Again in the United States, a committee was organized by the National Academy of Sciences and the National Research Council.  This committee was tasked with reviewing the current research on climate change.  The committee’s conclusions were straightforward and clear: climate change is occurring, it is caused primarily by the emission of greenhouse gases from human activities, and it poses significant risks for a range of human and natural systems.  In fact, it made a point of rejecting the view that those findings are in some way questionable:

“Although the scientific process is always open to new ideas and results, the fundamental causes and consequences of climate change have been established by many years of scientific research, are supported by many different lines of evidence, and have stood firm in the face of careful examination, repeated testing, and the rigorous evaluation of alternative theories and explanations.”

While we’re on the topic of the National Academy of Sciences, it should be noted that the National Academies of 32 other countries, including Brazil, Japan, Germany, Canada, France, China, India, Russia, the UK, and Italy have all issued similar statements.

Several science organizations within the United States affirm the authenticity of ACC, including the American Association for the Advancement of Science, the American Chemical Society, the American Institute of Physics, the American Physical Society, the American Geophysical Union, and the Geological Society of America, among many others.

This might all be good and well, but are we not running the risk of tunnel vision?  Are we really considering the broader spectrum of scientists?  Several scientific studies have attempted to quantify just how much agreement there is among scientists when it comes to climate change.

A 2010 study published in the Proceedings of the National Academy of Sciences found that out of 1,372 climate researchers under review, approximately 97 to 98 percent of those actively publishing in the field said they believe human beings are causing climate change.  An earlier survey published in the 2009 issue of Eos – a publication of the American Geophysical Union – asked scientists (approximately 3,146) from a wide range of disciplines: “Do you think human activity is a significant contributing factor in changing mean global temperatures?”  Approximately 82 percent of the surveyed scientists answered yes to this question.  Of those climate change specialists surveyed, 97.4 percent answered yes.
When it comes to anthropogenic climate change, there is a clear, widespread consensus among multiple scientific bodies from multiple industrialized nations.  Within the United States, several major science organizations, including our own National Academy, independently affirm the consensus, along with 97% of climate researchers actively publishing in the field.  This is more than enough to assume ACC as a scientific fact and to move on from there.
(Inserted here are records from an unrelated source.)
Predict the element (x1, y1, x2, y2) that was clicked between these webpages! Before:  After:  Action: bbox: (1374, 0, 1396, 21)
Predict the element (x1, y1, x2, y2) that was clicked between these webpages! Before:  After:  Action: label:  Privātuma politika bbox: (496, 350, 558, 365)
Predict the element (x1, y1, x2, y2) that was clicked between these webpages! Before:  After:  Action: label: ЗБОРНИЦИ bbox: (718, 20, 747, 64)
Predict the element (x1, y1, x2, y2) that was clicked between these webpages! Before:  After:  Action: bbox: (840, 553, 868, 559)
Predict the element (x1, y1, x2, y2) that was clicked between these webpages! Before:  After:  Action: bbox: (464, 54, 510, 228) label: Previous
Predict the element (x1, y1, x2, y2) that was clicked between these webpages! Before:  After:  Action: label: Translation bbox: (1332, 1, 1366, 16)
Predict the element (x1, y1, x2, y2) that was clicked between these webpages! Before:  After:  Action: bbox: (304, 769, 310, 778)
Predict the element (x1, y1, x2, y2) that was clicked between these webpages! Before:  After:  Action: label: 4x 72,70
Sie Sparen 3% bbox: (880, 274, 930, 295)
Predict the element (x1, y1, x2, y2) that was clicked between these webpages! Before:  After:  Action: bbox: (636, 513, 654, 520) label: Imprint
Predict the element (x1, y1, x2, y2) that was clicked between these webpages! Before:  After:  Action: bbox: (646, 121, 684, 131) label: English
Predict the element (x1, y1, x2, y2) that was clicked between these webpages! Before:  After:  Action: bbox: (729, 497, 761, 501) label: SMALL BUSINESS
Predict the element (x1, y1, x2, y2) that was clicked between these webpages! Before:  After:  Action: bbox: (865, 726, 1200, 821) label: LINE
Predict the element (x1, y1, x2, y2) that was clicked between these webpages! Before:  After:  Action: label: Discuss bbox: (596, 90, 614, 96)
What of Perry’s second charge: that a substantial number of scientists have fudged their data?  Perry never goes into specifics, but it’s a safe bet that he’s referring to Climategate, an incident so fraught with misrepresentation and absurdity that it would take me many more pages just to detail the basics.  In short, Climategate was a carefully constructed and skillfully executed hoax. (  Again, our leaders cannot responsibly allude to such an incident as though it were cause for doubt.

Perry, Pawlenty, and other Republican leaders would have us believe that the science of climate change and its human causes is in dispute.  They tell us that skepticism is growing, that scientists are manipulating data.  They couldn’t be more wrong.  Anthropogenic climate change is a serious issue, one that will require humanity to work in unison in order to avoid the consequences.  We count on our leaders, who have access to all of the proper information, to be the first to embrace the reality of such issues and thus the first to begin working on the solutions.  It’s time to get serious, and, especially in the 21st century, it’s time to stop disavowing sound science.